> **TASK DESCRIPTION**: Only the lines from the one with "Task: Click the emoji icon beside Community" through the final line below belong in the answer, copied exactly and without pictures.

> **DATA FOR THE TASK**:
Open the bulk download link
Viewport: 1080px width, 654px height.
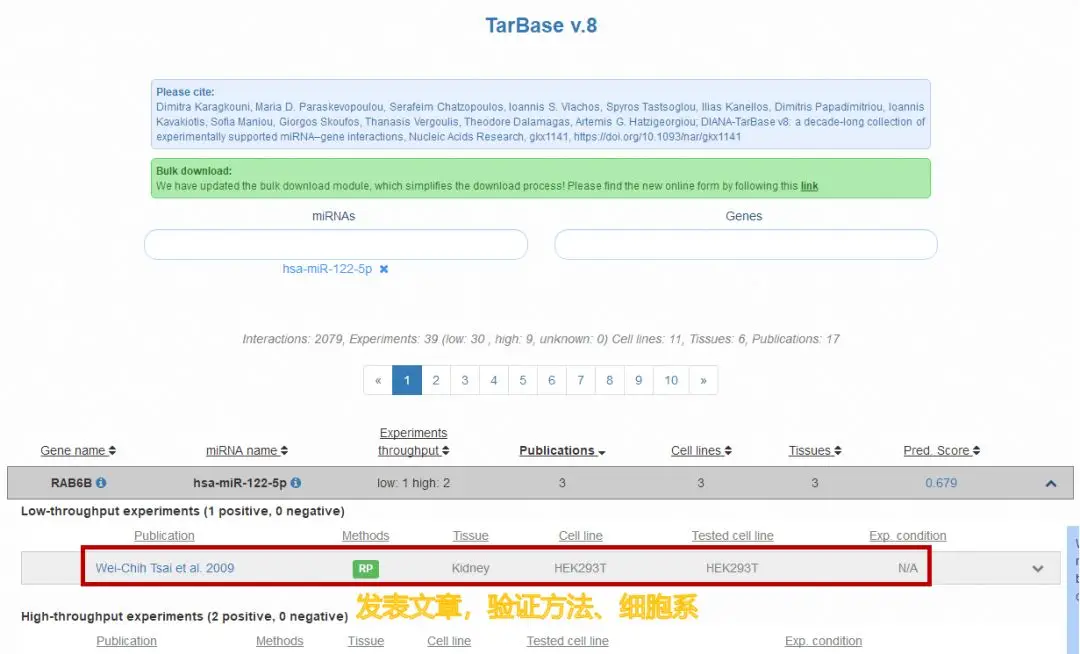click(x=809, y=186)
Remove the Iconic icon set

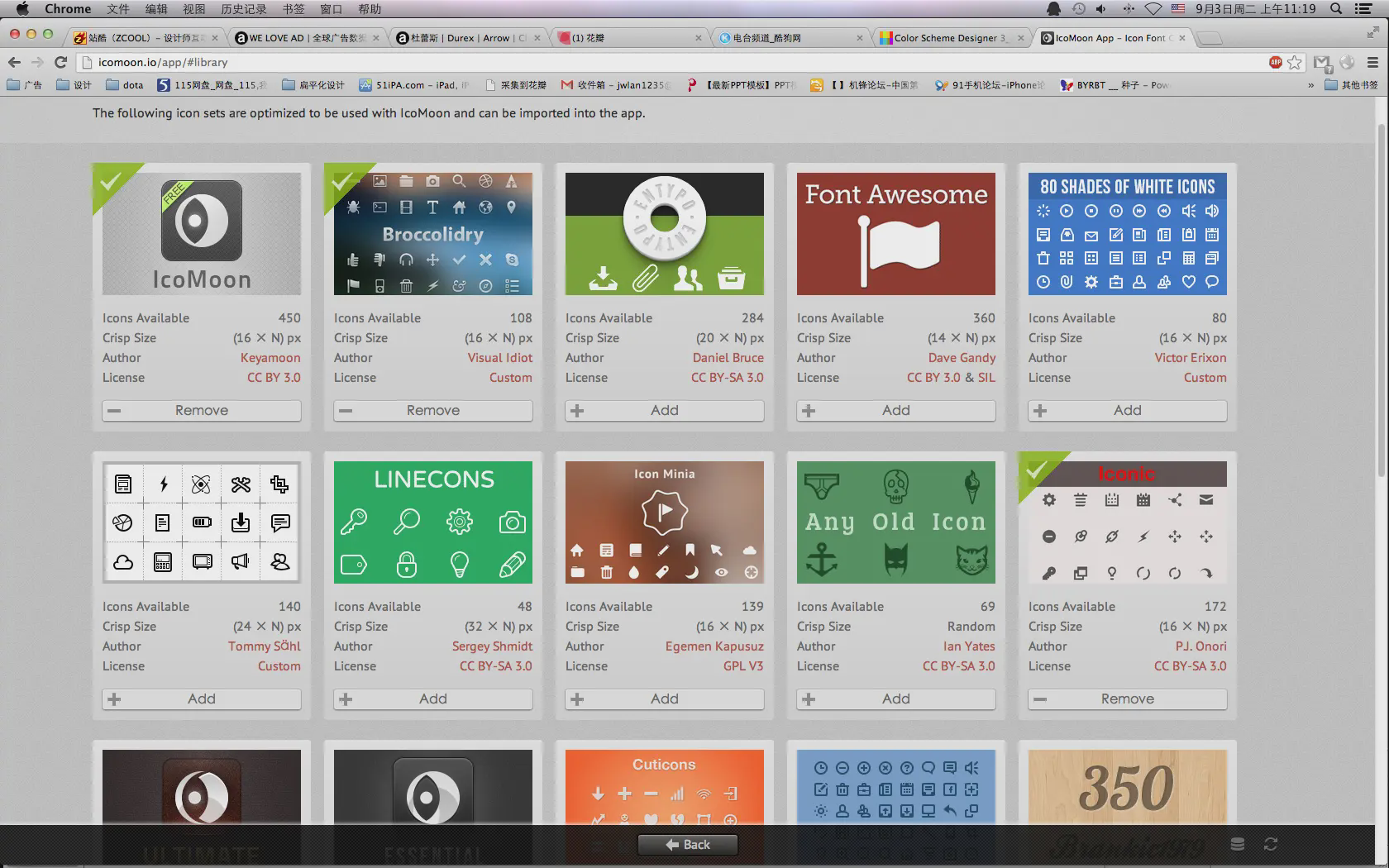click(1127, 699)
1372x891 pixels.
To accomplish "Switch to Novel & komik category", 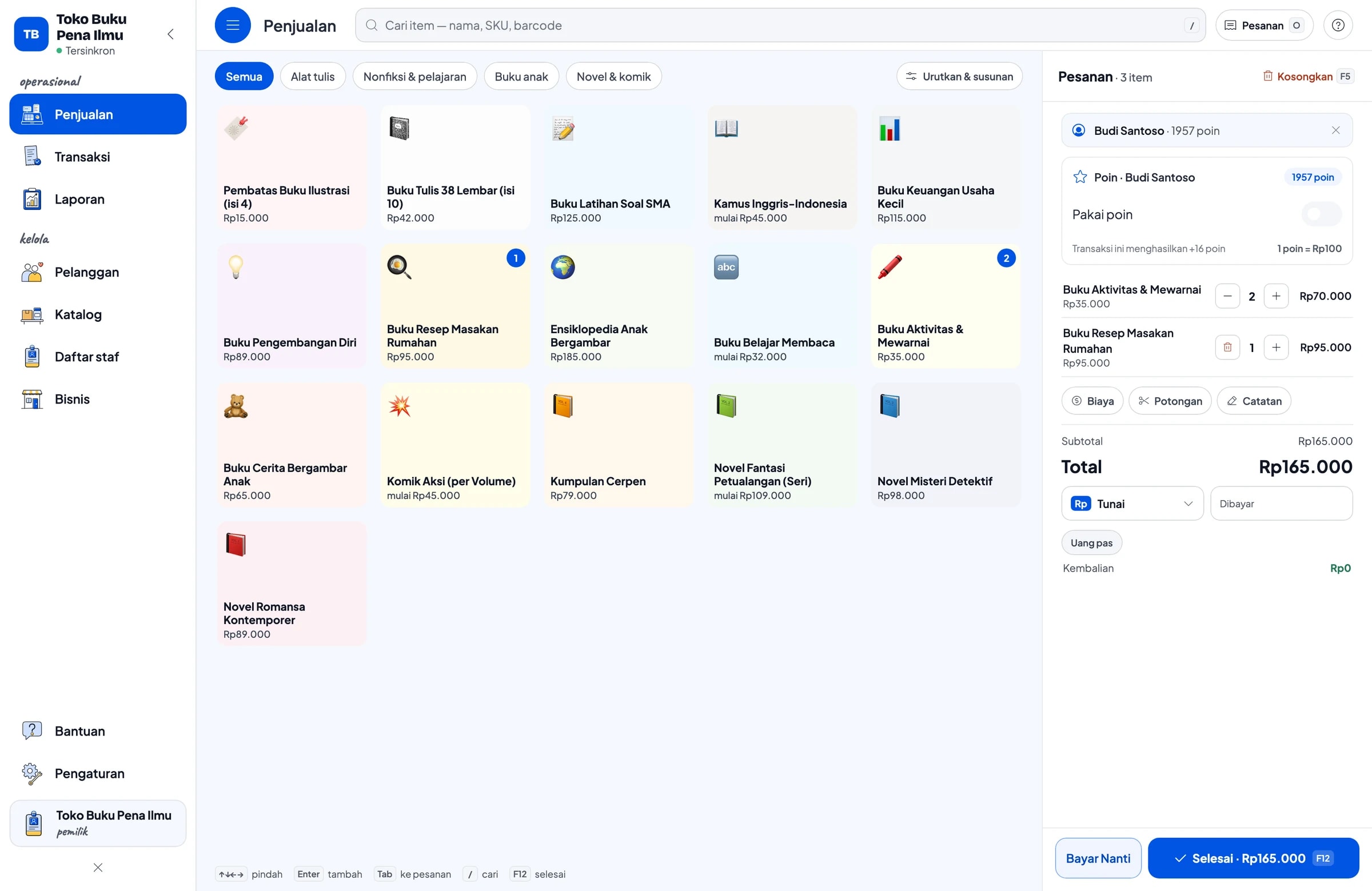I will pyautogui.click(x=613, y=77).
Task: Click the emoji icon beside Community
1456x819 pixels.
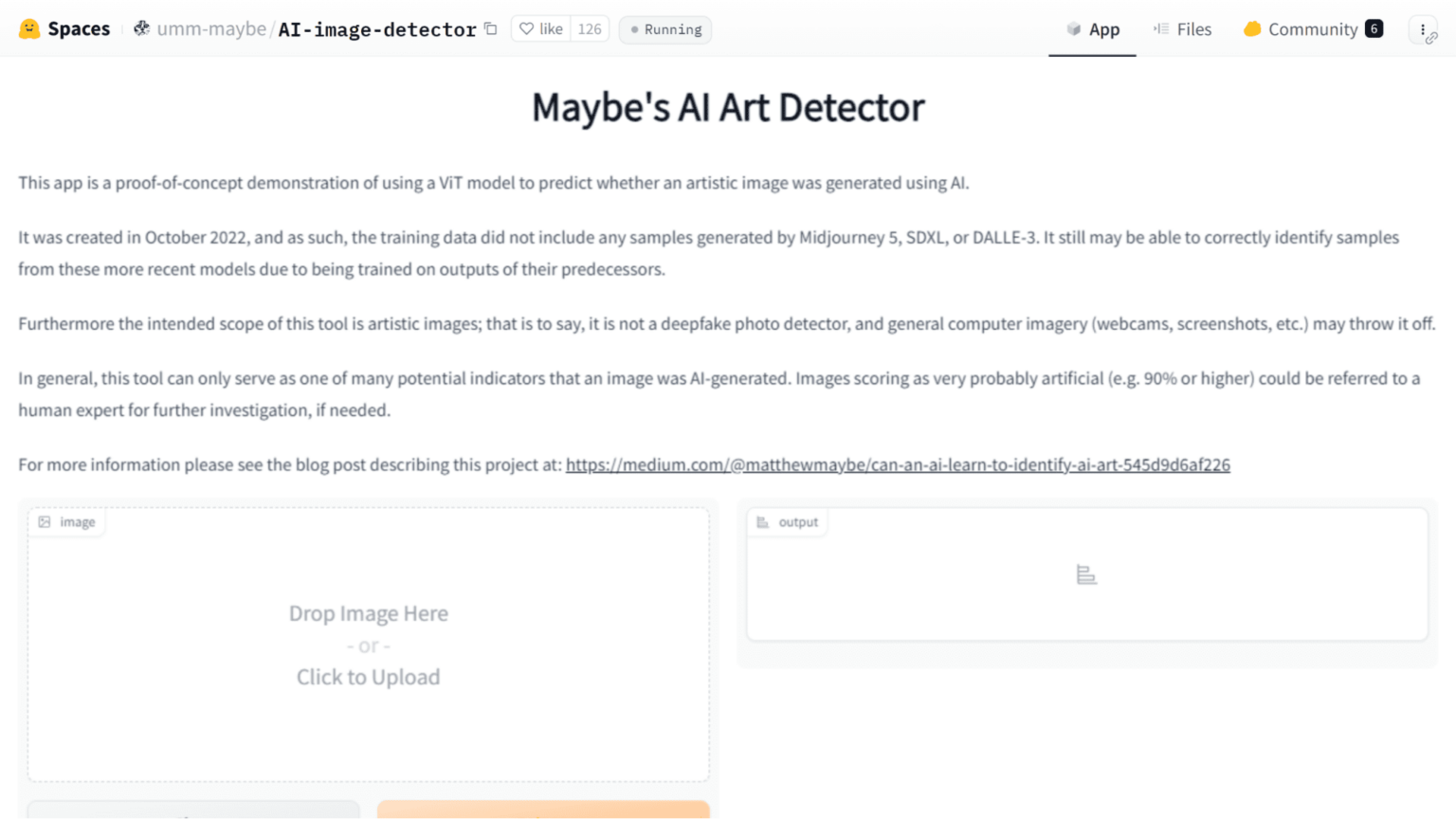Action: (x=1253, y=28)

> **YOUR RESPONSE**:
Task: Click the emoji icon beside Community
1456x819 pixels.
Action: (x=1253, y=28)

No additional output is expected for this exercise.